━━━ Source material ━━━

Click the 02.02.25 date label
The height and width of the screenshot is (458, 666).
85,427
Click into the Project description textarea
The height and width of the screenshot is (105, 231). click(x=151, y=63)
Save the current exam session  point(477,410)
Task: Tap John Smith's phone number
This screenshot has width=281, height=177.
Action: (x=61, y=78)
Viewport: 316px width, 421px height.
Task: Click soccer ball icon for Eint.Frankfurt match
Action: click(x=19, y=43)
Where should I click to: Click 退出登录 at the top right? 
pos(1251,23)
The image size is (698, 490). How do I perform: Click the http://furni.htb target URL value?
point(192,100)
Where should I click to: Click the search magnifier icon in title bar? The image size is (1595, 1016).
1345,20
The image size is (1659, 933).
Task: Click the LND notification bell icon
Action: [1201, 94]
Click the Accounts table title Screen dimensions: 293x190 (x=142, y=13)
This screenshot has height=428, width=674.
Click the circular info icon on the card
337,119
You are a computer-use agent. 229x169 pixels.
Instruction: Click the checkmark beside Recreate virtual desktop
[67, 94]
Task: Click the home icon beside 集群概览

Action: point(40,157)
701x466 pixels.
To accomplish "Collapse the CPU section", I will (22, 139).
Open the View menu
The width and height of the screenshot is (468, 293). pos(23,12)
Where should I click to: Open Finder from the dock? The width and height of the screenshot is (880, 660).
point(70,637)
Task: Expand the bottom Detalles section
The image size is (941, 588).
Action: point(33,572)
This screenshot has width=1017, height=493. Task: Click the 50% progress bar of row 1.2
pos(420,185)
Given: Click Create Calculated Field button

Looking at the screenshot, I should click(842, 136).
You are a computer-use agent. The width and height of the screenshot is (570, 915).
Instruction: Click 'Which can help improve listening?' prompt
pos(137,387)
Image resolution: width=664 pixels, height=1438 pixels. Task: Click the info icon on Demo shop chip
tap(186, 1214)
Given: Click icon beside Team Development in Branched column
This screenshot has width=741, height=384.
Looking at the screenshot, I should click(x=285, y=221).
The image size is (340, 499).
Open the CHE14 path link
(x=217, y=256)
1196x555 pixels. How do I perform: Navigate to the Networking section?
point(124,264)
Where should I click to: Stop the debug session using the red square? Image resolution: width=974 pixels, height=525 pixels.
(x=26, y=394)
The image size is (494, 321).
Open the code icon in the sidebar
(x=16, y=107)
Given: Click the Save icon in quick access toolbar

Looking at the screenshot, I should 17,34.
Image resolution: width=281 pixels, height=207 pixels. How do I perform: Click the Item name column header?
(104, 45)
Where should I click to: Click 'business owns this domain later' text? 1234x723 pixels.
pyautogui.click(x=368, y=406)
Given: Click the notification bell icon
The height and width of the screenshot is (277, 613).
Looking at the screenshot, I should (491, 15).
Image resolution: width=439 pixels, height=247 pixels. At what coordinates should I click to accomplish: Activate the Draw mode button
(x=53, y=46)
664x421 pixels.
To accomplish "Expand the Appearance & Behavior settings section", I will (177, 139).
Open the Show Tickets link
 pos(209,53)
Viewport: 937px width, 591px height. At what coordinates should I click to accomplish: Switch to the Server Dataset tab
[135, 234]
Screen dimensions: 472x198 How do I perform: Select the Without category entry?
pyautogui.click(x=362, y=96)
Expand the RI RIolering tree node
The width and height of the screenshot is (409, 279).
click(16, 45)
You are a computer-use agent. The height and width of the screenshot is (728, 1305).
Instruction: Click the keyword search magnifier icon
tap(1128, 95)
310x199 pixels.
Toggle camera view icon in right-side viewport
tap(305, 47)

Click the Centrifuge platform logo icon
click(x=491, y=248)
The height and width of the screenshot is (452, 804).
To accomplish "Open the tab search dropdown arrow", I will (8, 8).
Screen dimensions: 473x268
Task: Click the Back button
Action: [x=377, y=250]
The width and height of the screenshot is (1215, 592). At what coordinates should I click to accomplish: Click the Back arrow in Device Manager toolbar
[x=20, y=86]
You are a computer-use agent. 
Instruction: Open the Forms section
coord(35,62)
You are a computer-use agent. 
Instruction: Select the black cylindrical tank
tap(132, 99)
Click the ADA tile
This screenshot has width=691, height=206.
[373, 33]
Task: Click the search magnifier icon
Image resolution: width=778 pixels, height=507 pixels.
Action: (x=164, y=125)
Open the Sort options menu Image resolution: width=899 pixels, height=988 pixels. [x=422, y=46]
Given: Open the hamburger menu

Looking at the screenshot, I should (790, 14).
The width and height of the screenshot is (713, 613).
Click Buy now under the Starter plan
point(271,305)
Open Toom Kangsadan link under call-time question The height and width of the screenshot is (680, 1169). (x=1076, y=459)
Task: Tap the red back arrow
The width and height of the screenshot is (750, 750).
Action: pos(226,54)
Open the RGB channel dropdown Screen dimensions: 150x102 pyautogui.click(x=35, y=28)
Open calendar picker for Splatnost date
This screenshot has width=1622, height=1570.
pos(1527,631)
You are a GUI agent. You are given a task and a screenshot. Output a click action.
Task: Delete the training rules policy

━━━

» Problem statement: What is needed is a full, exact copy of the records.

» Task solution:
Click the 02.02.25 date label
The height and width of the screenshot is (458, 666).
85,427
Click into the Project description textarea
The height and width of the screenshot is (105, 231). click(x=151, y=63)
Save the current exam session  point(477,410)
Task: Tap John Smith's phone number
This screenshot has width=281, height=177.
Action: (x=61, y=78)
Viewport: 316px width, 421px height.
Task: Click soccer ball icon for Eint.Frankfurt match
Action: click(x=19, y=43)
Where should I click to: Click 退出登录 at the top right? 
pos(1251,23)
The image size is (698, 490). How do I perform: Click the http://furni.htb target URL value?
point(192,100)
Where should I click to: Click the search magnifier icon in title bar? The image size is (1595, 1016).
1345,20
The image size is (1659, 933).
Task: Click the LND notification bell icon
Action: [1201, 94]
Click the Accounts table title Screen dimensions: 293x190 (x=142, y=13)
This screenshot has height=428, width=674.
Click the circular info icon on the card
337,119
You are a computer-use agent. 229x169 pixels.
Instruction: Click the checkmark beside Recreate virtual desktop
[67, 94]
Task: Click the home icon beside 集群概览

Action: point(40,157)
701x466 pixels.
To accomplish "Collapse the CPU section", I will (22, 139).
Open the View menu
The width and height of the screenshot is (468, 293). pos(23,12)
Where should I click to: Open Finder from the dock? The width and height of the screenshot is (880, 660).
point(70,637)
Task: Expand the bottom Detalles section
The image size is (941, 588).
Action: point(33,572)
This screenshot has width=1017, height=493. Task: Click the 50% progress bar of row 1.2
pos(420,185)
Given: Click Create Calculated Field button

Looking at the screenshot, I should click(842, 136).
You are a computer-use agent. The width and height of the screenshot is (570, 915).
Instruction: Click 'Which can help improve listening?' prompt
pos(137,387)
Image resolution: width=664 pixels, height=1438 pixels. Task: Click the info icon on Demo shop chip
tap(186, 1214)
Given: Click icon beside Team Development in Branched column
This screenshot has width=741, height=384.
Looking at the screenshot, I should click(x=285, y=221).
The image size is (340, 499).
Open the CHE14 path link
(x=217, y=256)
1196x555 pixels. How do I perform: Navigate to the Networking section?
point(124,264)
Where should I click to: Stop the debug session using the red square? Image resolution: width=974 pixels, height=525 pixels.
(x=26, y=394)
The image size is (494, 321).
Open the code icon in the sidebar
(x=16, y=107)
Given: Click the Save icon in quick access toolbar

Looking at the screenshot, I should 17,34.
Image resolution: width=281 pixels, height=207 pixels. How do I perform: Click the Item name column header?
(104, 45)
Where should I click to: Click 'business owns this domain later' text? 1234x723 pixels.
pyautogui.click(x=368, y=406)
Given: Click the notification bell icon
The height and width of the screenshot is (277, 613).
Looking at the screenshot, I should (491, 15).
Image resolution: width=439 pixels, height=247 pixels. At what coordinates should I click to accomplish: Activate the Draw mode button
(x=53, y=46)
664x421 pixels.
To accomplish "Expand the Appearance & Behavior settings section", I will (177, 139).
Open the Show Tickets link
 pos(209,53)
Viewport: 937px width, 591px height. At what coordinates should I click to accomplish: Switch to the Server Dataset tab
[135, 234]
Screen dimensions: 472x198 How do I perform: Select the Without category entry?
pyautogui.click(x=362, y=96)
Expand the RI RIolering tree node
The width and height of the screenshot is (409, 279).
click(16, 45)
You are a computer-use agent. The height and width of the screenshot is (728, 1305).
Instruction: Click the keyword search magnifier icon
tap(1128, 95)
310x199 pixels.
Toggle camera view icon in right-side viewport
tap(305, 47)

Click the Centrifuge platform logo icon
click(x=491, y=248)
The height and width of the screenshot is (452, 804).
To accomplish "Open the tab search dropdown arrow", I will (8, 8).
Screen dimensions: 473x268
Task: Click the Back button
Action: [x=377, y=250]
The width and height of the screenshot is (1215, 592). At what coordinates should I click to accomplish: Click the Back arrow in Device Manager toolbar
[x=20, y=86]
You are a computer-use agent. 
Instruction: Open the Forms section
coord(35,62)
You are a computer-use agent. 
Instruction: Select the black cylindrical tank
tap(132, 99)
Click the ADA tile
This screenshot has width=691, height=206.
[373, 33]
Task: Click the search magnifier icon
Image resolution: width=778 pixels, height=507 pixels.
Action: (x=164, y=125)
Open the Sort options menu Image resolution: width=899 pixels, height=988 pixels. [x=422, y=46]
Given: Open the hamburger menu

Looking at the screenshot, I should (790, 14).
The width and height of the screenshot is (713, 613).
Click Buy now under the Starter plan
point(271,305)
Open Toom Kangsadan link under call-time question The height and width of the screenshot is (680, 1169). (x=1076, y=459)
Task: Tap the red back arrow
The width and height of the screenshot is (750, 750).
Action: pos(226,54)
Open the RGB channel dropdown Screen dimensions: 150x102 pyautogui.click(x=35, y=28)
Open calendar picker for Splatnost date
This screenshot has width=1622, height=1570.
pos(1527,631)
You are a GUI agent. You are given a task and a screenshot. Output a click action.
Task: Delete the training rules policy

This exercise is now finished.